A computação de uma função em Haskell pode ser entendida em termos da reescrita de expressões, da ordem de reescrita e do compartilhamento de resultados prévios. É também baseado nestes mecanismos que a avaliação preguiçosa se torna possível.

Reescrita

Há diferentes tipos de reescrita em Haskell. O tipo mais simples é a redução em que uma expressão é substituída por outra, equivalente, mas mais simples. Por exemplo, a expressão 2+2 pode ser reescrita como #hs 4.

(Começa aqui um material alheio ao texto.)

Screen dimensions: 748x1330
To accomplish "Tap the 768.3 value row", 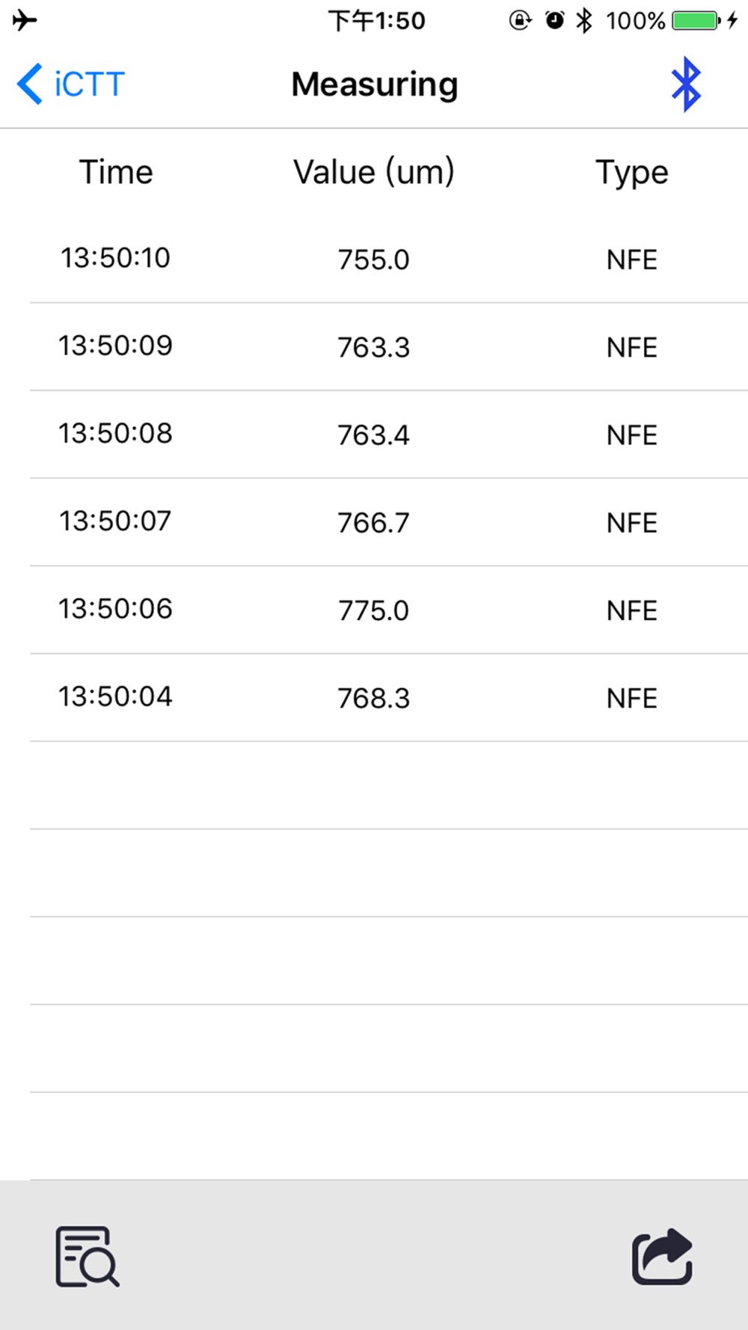I will pos(373,698).
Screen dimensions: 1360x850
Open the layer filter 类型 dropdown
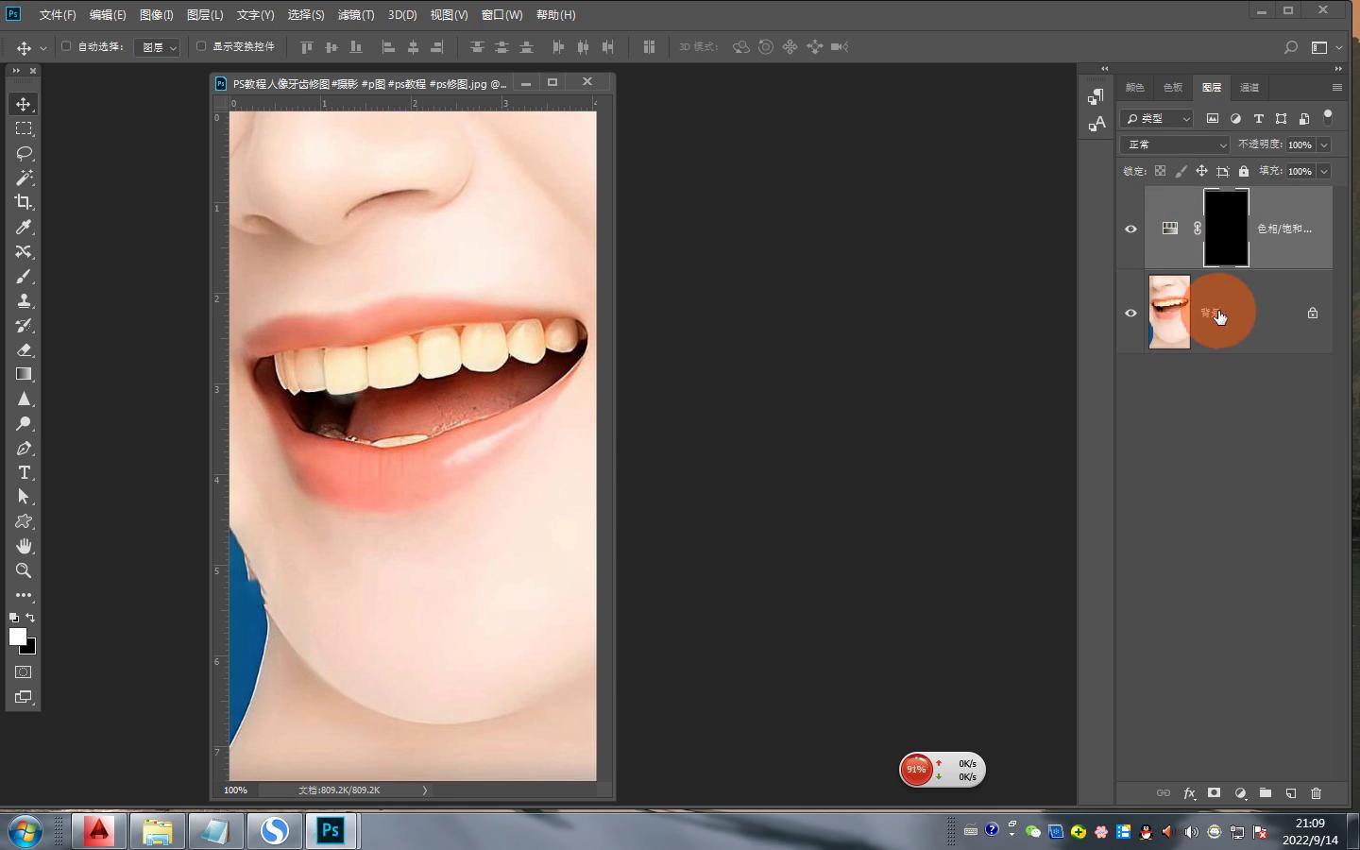[1157, 118]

Outra forma de reescrita é o desdobramento (unfolding), em que o lado esquerdo de uma equação é substituído pelo lado direito. Por exemplo, quando invocamos 1 + head [1,2,3], Haskell tenta achar uma definição da função head que case com a invocação. Suponha que exista uma definição head (x:_) = x; neste caso, head (x:_) = x é reescrito como 1 e head [1,2,3] é reescrito como 1, levando a expressão inicial a ser reduzida a 1 + 1, onde uma redução é aplicada, levando a 2.

Ordem de reescrita

Uma vez entendido que expressões podem ser reescritas, surge a dúvida do que substituir primeiro, quando houver múltiplas opções. Por exemplo, se temos a seguinte invocação head ((1+1):(2+2):[]) então podemos reduzir

  • 1+1 para 1, ou
  • 2+2 para 4, ou
  • head ((1+1):(2+2):[]) para (1+1).

Haskell escolhe sempre a redução mais "externa" (outermost reduction ou avaliação call-by-name ), no caso, a terceira opção acima. Isso faz com que 2+2 nunca seja reduzido, economizando recursos. Esta abordagem não é muito comum, nem mesmo entre outras linguagens funcionais, que usam uma avaliação gulosa (call-by-value ou eager).

Compartilhamento

Outro aspecto importante no processo de redução é o fato de que Haskell identifica expressões repetidas e compartilha o resultado da avaliação de uma instância com as outras. Por exemplo, a seguinte expressão aparece no seu código, (head x) : (head y) : (head x) : [], então Haskell sabe que as duas aparições de head x levarão ao mesmo valor, graças à ausência de efeitos colaterais. As expressões são substituídas por uma referência para a expressão, que uma vez resolvida, é substituída na expressão original.

A avaliação preguiçosa pode ser entendida como a combinação da reescrita do tipo call-by-name com o compartilhamento, sendo também conhecida como call-by-need.